DeVolder’s study of morphology showed the Kala language classifies plants and animals through the use of morphemes (parts of words that have meaning). For example, most fish names start with “i”, most trees start with “e”, and most birds start with “mã”. These prefixes express what kind of plant or animal it is, while the rest of the word is usually a description of the species. So the fish name “imbiritambogadi” literally means “fish that has spear eyes.”

The language preservation initiative began after Professor Wagner, who has been doing research in PNG for more than a decade, was approached by village elders about their language concerns. He contacted Schreyer, who specializes in linguistics research and endangered language preservation, to see if she was interested in the project. DeVolder has taken a number of Schreyer’s classes and jumped at the chance to do undergraduate work with the pair in PNG.

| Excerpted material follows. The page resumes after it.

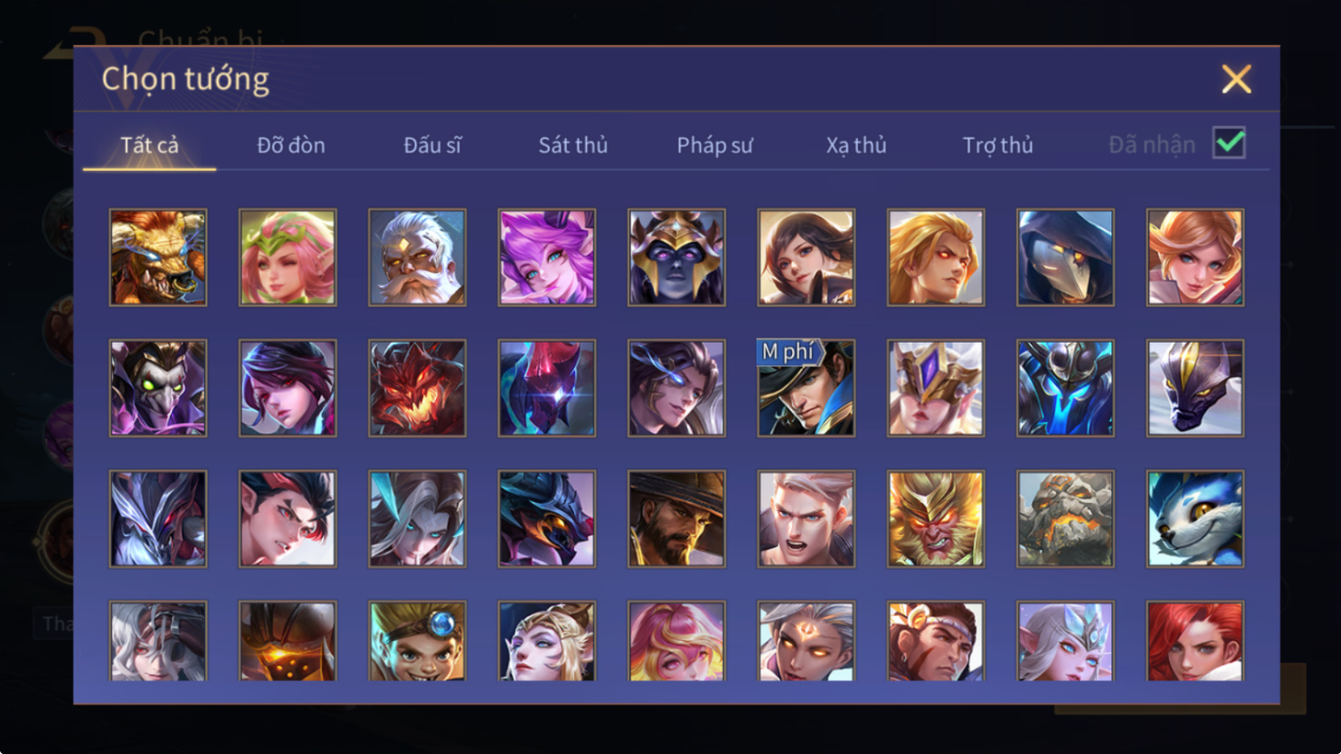Open the Đấu sĩ tab
This screenshot has height=754, width=1341.
432,145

“What I think made this project really special is that we didn’t go into these villages and say, ‘I think this is what you need to do,’” reflects DeVolder. “It was the people from the villages who approached John and said ‘these are our concerns; are you able to help?’”

DeVolder says the researchers met with everyone from the community and formed a committee with at least one man and women from each village. “People were so welcoming and grateful,” she says. “That made me feel like this project really meant something special.”

Before they left, the UBC researchers brought together local teachers, committee members, and anyone else who was interested in the writing system from all six villages and held a workshop on the written language and developing language curricula materials.

“This isn’t just something we did and handed over; we helped them learn how to use it and teach it and we provided them with some materials and tools so they could immediately begin teaching, learning and preserving the language,” DeVolder says.

DeVolder says her experience in PNG made a greater impression than she ever could have dreamed.

“It was so different there. We had to take a two-hour boat ride across the ocean to get to the village,” she says. “I had to walk down a beach and climb a tree to get cell phone reception. We cooked over a fire. I planted banana trees, dug up potatoes and walked around barefoot.”

After graduating in 2011 with her Bachelor of Arts degree, DeVolder wants to find a career that will allow her to continue working with people and their languages.